Ciudad del Vaticano-
El papa Benedicto XVI pidió hoy la paz para el mundo, de Darfur a Sri Lanka y
"en particular por Irak, Líbano y Tierra Santa", y denunció "el terrorismo y la
violencia" de los que son víctimas "los niños y las mujeres", en su tradicional mensaje de Navidad.
El mensaje
"Urbi et Orbi" del Papa se transmite en cerca de 60 países por unas cien cadenas
de televisión y será seguido por los saludos de Benedicto XVI, de 80 años, quien los pronunciará en
63 lenguas.
"Que el Niño Jesús traiga consuelo a quien vive en la prueba e
infunda a los responsables de los gobiernos sabiduría y fuerza para buscar y encontrar
soluciones humanas, justas y estables", añadió el papa, quien apareció fatigado y con
ojeras luego de haber celebrado la misa de medianoche.
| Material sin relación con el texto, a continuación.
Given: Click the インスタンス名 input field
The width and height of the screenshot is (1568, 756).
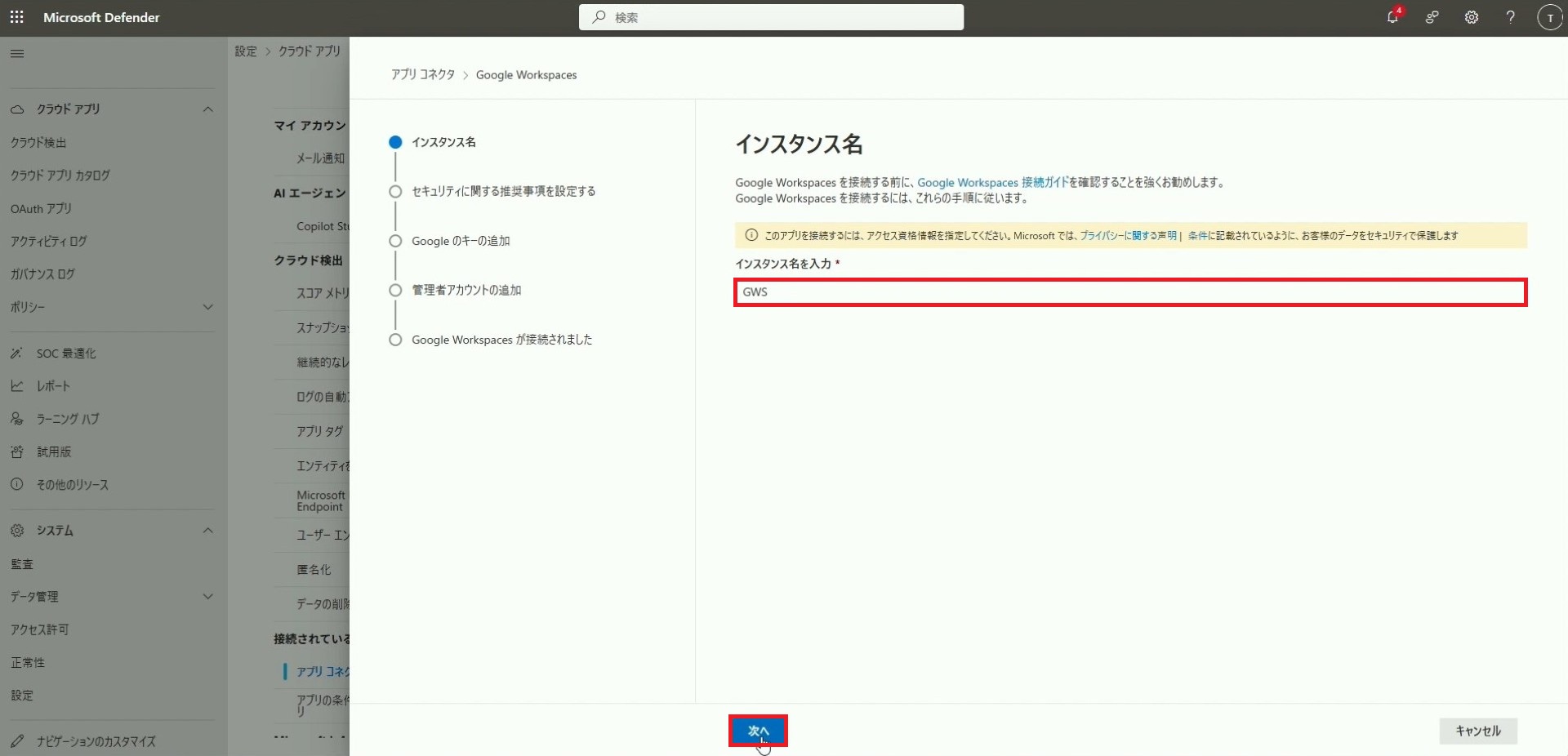Looking at the screenshot, I should pyautogui.click(x=1130, y=292).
Pidió que "en este día de paz, pensemos sobre todo en donde resuena el fragor de las armas:
en las martirizadas tierras del Darfur, de Somalia y del norte de la República Democrática del
Congo, en las fronteras de Eritrea y Etiopía, en todo el Medio Oriente, en particular en Irak,
Líbano y Tierra Santa, en Afganistán, en Pakistán y en Sri Lanka, en las regiones de los Balcanes,
y en tantas otras situaciones de crisis, desgraciadamente olvidadas con frecuencia".
"
Que la luz de Cristo, que viene a iluminar a todo ser humano, brille por fin y sea
consuelo para cuantos viven en las tinieblas de la miseria, de la injusticia, de la guerra", dijo
el sumo Pontífice.
El papa pidió también por "
aquellos que ven negadas aún sus legítimas aspiraciones a una subsistencia más segura, a la
salud, a la educación, a un trabajo estable, a una participación más plena en las
responsabilidades civiles y políticas, libres de toda opresión y al resguardo de situaciones que
ofenden la dignidad humana".
Reiteró su preocupación por "las víctimas de sangrientos conflictos armados, del terrorismo
y de todo tipo de violencia, que causan sufrimientos inauditos a poblaciones enteras" y
subrayó que a este respecto son "especialmente las categorías más vulnerables, los niños, las
mujeres y los ancianos".
Mencionó "las tensiones étnicas, religiosas y políticas, la inestabilidad, la
rivalidad, las contraposiciones, las injusticias y las discriminaciones que laceran el tejido
interno de muchos países" y exasperan las relaciones internacionales".
Benedicto XVI aseveró que "en el mundo crece cada vez más el número de emigrantes, refugiados
y deportados, también por causa de frecuentes calamidades naturales, como consecuencia a veces de
preocupantes desequilibrios ambientales".